Mental accounting is our habit of thinking about our money differently depending on where it came from and what we earmark it for in our minds. This is one reason that people leave money in a savings account while still working to pay off high interest credit card debt. Mentally, we separate the savings money from the debt money. But in reality money is money is money, and by failing to pay off the credit card as quickly as possible we are wasting money paying unnecessary credit card interest.
Important to our discussion here, we also mentally separate money into current wealth, current income, and future income. Studies have found that we are far more likely to spend money that we mentally drop into the current income category. They have also found that small windfalls and unexpected gains, like the savings that we have discussed, will generally fall into the current income category.
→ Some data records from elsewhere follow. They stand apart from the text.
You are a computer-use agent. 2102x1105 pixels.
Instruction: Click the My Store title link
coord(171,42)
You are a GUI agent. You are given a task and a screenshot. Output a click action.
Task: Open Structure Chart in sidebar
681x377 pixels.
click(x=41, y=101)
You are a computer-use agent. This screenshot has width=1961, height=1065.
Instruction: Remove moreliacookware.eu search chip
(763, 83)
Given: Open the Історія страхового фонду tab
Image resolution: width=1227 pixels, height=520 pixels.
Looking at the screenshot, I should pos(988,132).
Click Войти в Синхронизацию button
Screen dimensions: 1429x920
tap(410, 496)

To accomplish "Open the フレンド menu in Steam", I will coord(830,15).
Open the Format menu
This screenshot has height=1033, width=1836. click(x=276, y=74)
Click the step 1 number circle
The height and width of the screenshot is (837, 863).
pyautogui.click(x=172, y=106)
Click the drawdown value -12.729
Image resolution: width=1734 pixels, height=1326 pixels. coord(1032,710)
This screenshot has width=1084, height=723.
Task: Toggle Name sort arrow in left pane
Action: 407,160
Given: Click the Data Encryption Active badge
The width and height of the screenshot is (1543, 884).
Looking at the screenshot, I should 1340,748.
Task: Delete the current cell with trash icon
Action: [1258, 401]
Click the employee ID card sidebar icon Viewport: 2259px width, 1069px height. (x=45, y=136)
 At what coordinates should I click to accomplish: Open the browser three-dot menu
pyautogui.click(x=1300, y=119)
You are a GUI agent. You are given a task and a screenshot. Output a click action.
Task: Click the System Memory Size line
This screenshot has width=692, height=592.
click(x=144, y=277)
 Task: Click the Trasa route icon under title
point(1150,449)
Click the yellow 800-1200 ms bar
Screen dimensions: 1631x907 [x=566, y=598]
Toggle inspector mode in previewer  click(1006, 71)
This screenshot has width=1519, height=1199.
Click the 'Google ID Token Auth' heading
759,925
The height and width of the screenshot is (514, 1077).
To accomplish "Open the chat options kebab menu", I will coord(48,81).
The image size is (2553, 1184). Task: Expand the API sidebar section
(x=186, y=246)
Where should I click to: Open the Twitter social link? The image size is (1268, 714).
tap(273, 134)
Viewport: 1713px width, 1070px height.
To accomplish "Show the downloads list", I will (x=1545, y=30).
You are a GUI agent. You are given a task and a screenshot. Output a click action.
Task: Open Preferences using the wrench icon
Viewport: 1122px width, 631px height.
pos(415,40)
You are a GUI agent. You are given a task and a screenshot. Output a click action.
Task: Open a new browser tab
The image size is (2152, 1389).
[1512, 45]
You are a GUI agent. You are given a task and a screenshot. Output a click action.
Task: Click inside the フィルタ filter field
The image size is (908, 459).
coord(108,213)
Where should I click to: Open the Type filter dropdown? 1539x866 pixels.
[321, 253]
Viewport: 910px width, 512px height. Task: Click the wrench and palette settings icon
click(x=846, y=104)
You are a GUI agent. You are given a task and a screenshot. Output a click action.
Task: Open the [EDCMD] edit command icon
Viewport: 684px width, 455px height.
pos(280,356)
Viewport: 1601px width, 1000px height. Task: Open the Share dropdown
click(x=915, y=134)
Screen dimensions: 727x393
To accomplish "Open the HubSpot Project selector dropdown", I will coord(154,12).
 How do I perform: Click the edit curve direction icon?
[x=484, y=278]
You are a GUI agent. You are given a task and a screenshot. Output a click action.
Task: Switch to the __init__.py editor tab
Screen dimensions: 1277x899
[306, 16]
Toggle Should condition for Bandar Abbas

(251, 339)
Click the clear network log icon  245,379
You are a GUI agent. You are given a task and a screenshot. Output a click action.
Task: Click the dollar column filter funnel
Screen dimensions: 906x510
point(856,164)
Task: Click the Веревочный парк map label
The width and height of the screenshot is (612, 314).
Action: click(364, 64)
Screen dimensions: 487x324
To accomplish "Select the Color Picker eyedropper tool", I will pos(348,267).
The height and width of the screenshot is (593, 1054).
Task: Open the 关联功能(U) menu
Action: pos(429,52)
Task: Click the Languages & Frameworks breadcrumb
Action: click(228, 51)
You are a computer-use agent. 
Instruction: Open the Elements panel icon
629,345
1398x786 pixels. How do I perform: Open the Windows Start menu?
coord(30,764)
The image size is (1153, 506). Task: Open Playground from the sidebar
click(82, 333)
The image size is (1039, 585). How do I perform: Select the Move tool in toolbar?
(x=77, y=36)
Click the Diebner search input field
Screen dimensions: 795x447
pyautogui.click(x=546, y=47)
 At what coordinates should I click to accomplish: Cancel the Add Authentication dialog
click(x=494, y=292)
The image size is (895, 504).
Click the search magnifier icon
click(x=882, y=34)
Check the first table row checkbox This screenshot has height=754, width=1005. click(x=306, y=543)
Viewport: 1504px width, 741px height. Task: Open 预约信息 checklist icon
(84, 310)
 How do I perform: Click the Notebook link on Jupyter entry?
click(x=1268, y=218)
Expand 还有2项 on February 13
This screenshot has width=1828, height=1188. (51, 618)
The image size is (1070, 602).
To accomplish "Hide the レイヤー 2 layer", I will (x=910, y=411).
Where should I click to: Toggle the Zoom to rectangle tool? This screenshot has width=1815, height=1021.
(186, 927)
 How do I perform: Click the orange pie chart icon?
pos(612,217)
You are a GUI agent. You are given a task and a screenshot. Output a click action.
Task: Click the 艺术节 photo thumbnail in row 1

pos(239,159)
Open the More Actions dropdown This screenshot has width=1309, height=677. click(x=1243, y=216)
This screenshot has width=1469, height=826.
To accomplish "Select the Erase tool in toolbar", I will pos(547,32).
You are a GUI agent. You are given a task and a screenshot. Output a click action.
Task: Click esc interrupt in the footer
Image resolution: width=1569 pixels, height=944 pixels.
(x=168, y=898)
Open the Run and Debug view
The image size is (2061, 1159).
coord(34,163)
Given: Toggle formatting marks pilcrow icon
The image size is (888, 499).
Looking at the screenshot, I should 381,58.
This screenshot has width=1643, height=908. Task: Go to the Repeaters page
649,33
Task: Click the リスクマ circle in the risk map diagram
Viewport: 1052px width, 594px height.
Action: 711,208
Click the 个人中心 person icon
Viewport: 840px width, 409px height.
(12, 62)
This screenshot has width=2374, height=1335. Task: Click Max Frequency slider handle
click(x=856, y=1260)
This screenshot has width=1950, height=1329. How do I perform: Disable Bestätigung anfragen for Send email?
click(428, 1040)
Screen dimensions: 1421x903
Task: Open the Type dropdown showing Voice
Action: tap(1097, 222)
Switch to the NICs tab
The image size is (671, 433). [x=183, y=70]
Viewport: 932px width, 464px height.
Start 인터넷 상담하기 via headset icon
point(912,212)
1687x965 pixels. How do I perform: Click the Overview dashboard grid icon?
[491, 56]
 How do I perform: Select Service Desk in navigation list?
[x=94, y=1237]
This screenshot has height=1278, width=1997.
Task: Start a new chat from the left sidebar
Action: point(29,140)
What this means is that it is very easy to spend your newfound savings elsewhere. In the same way that you may go out to a nice dinner after getting an unexpected bonus, your brain justifies extra spending when you save money.
It is easy to think “I just saved $1000 by shopping around for a car, so we should take a vacation” or “Switching insurance providers saved us $150/month, so it wouldn’t hurt the budget to sign up for Blue Apron.”
And that is fine if that’s what you want to do with your money. If you want that vacation or if Blue Apron would improve your life and make you happier, then go for it. Just recognize that you are not saving your money. You are choosing to spend it in a different place.
If your goal is to save more money, then you need to mentally recategorize that money from current income into current wealth or future income. The easiest way to do this is to move the money into a different account. If you are trying to save for a car or a downpayment on a house, move your savings into a savings account as soon as possible. As long as that money is in your checking account, your brain will consider it current income and will want to spend it.
If you want to save for retirement, increase your contributions to your 401K or make a deposit to an IRA. If you are saving for other long term goals (or your retirement accounts are maxed) move the money into an investment account (and into an index fund).
These changes will perform double-duty. First, your brain will change its view of this money from current income to wealth or future income, making it easier to save your money and reach your goals. Second, you will see these accounts growing, which will motivate and encourage even more progress towards your goals.